==== ДАННЫЕ ДЛЯ УПРАЖНЕНИЯ ====
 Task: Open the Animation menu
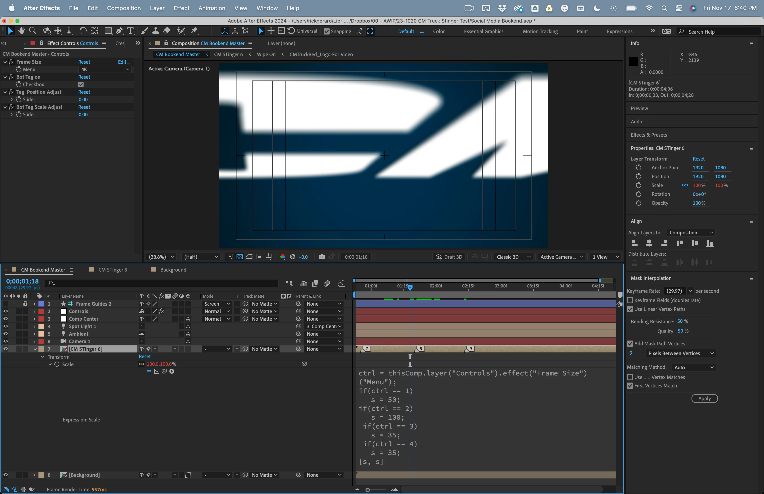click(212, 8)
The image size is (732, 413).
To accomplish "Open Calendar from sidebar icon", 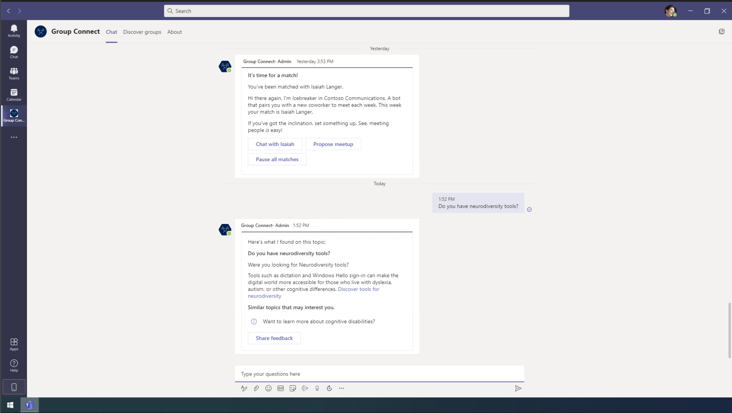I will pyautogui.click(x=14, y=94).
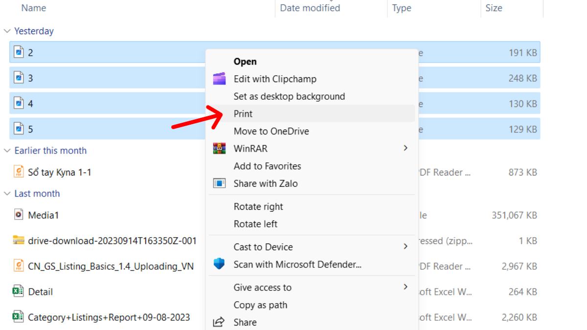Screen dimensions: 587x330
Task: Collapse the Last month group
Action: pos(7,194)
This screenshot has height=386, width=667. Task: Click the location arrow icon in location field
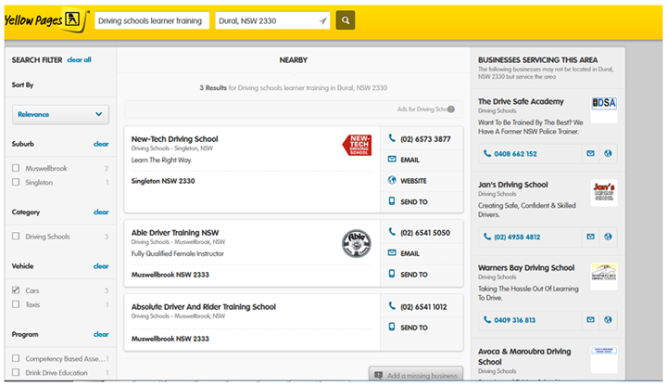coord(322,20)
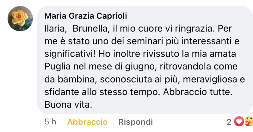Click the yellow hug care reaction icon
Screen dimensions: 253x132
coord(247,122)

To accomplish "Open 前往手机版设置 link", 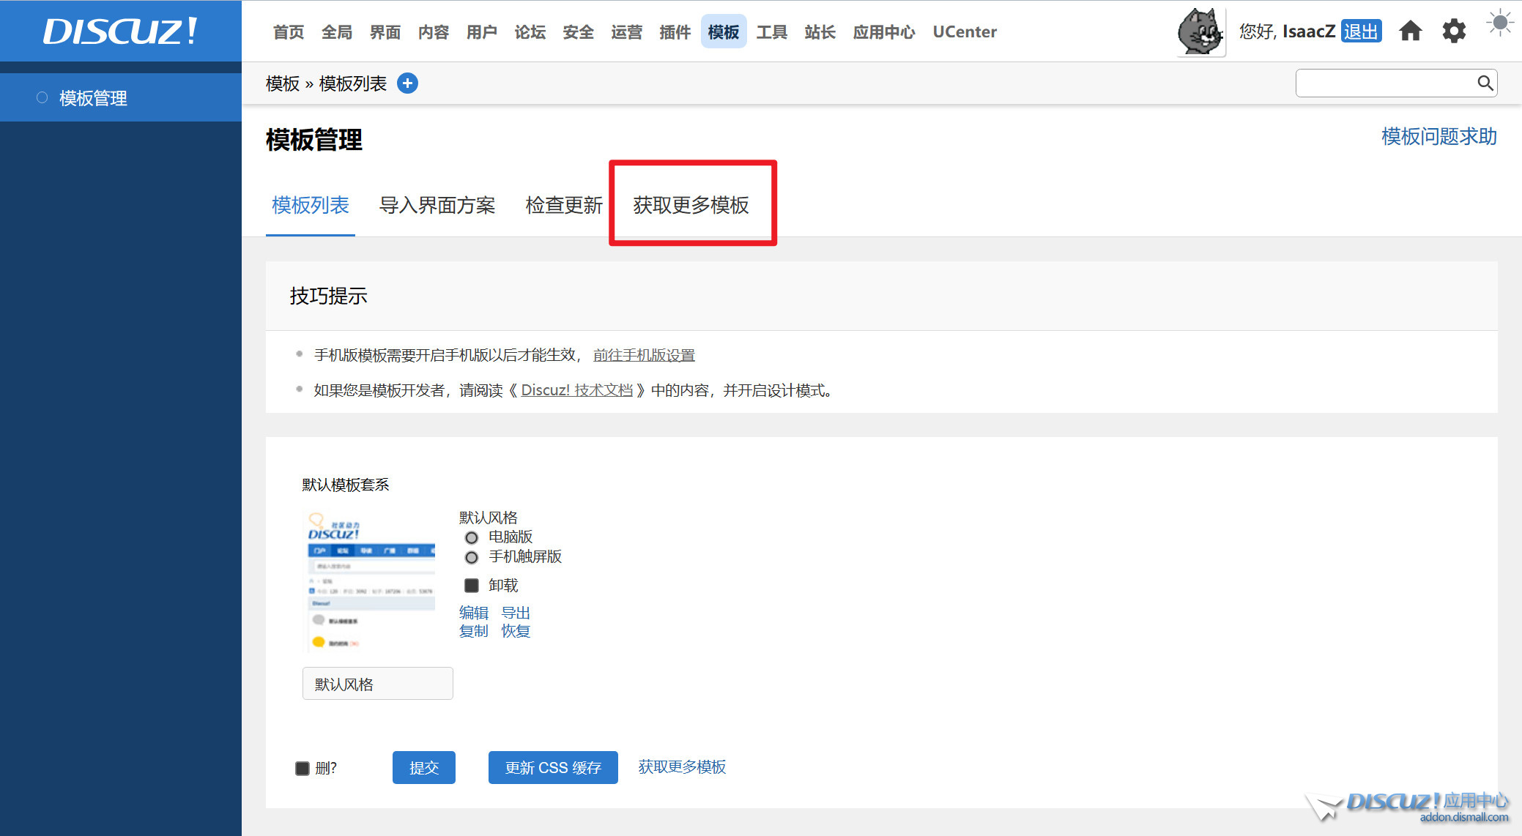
====
ОПИСАНИЕ ЗАДАНИЯ
Выведите без изменений записи от строки, где есть «This screenshot has», до конца записей включительно. Картинки в ответ не включайте.

ГОТОВЫЙ ОТВЕТ
This screenshot has height=386, width=667. Task: Click the location arrow icon in location field
coord(322,20)
Click the yellow hug care reaction icon
Screen dimensions: 253x132
coord(247,122)

To accomplish "Open 前往手机版设置 link", 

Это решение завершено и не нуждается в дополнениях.